To reduce the amount of typing necessary for the programmer, many implementations of Scheme provide procedures that combine car and cdr in various ways. These procedures begin with the letter “c”, end with the letter “r” and have a sequence of “a”’s and “d”’s in the middle to indicate the sequence of calls to car (for an “a”) or cdr (for a “d”). For example, cadr computes the car of the cdr of a list (the second element), cddr computes the cdr of the cdr of a list (all but the first two elements), and caar computes the car of the car of a list (applicable only to nested lists).
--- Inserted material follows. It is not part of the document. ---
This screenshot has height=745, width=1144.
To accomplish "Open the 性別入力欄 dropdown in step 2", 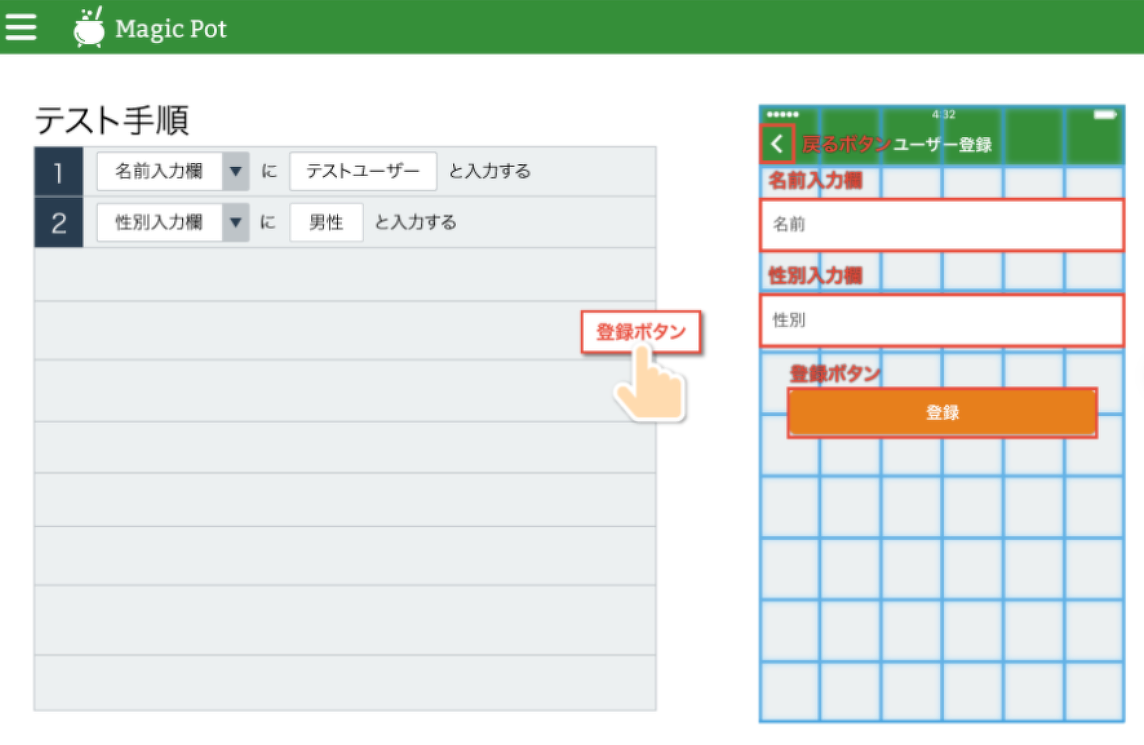I will 236,222.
> (define rainbow (list "red" "orange" "yellow" "green" "blue" "indigo" "violet"))
"orange"
> (cddr rainbow)
'("yellow" "green" "blue" "indigo" "violet")
"yellow"
> (cdddr rainbow)
'("green" "blue" "indigo" "violet")


Summary of new list procedures

null Standard list constant.
The empty list.
(cons value lst) Standard List Procedure.
Create a new list by prepending value to the front of lst.
(cdr lst) Standard List Procedure.
Get a list the same as lst but without the first element.
(car lst) Standard List Procedure.
Get the first element of lst.
(null? lst) Standard list predicate.
Checks if lst is the empty list.
(list-ref lst n) Standard List Procedure.
Get the nth element of lst. Note that elements are numbered starting at 0.
(length lst) Standard List Procedure.
Return the number of elements of list lst.
(append lst_0 lst_1 ... lst_n) Standard List Procedure.
Create a new list by concatenating the elements of lst_0, lst_1, … lst_n.
(caar lst) Standard List Procedure.
If lst’s first element is a list, gets the first element of that first element, the the car of the car of lst. If lst is not a list, or its first element is not a list, reports an error.
(cadr lst) Standard List Procedure.
Get the second element of lst, the car of the cdr of lst
(cddr lst) Standard List Procedure.
Get all but the first two elements of lst, the cdr of the cdr of lst
(caddr lst) Standard List Procedure.
Get the third element of lst, the car of the cdr of the cdr of lst.

Self Checks

Check 1: List procedures

Predict the results of evaluating the following expressions.

(cons 2 null)
(cons 1 (cons 2 null))
(cons 5 (list 1 2))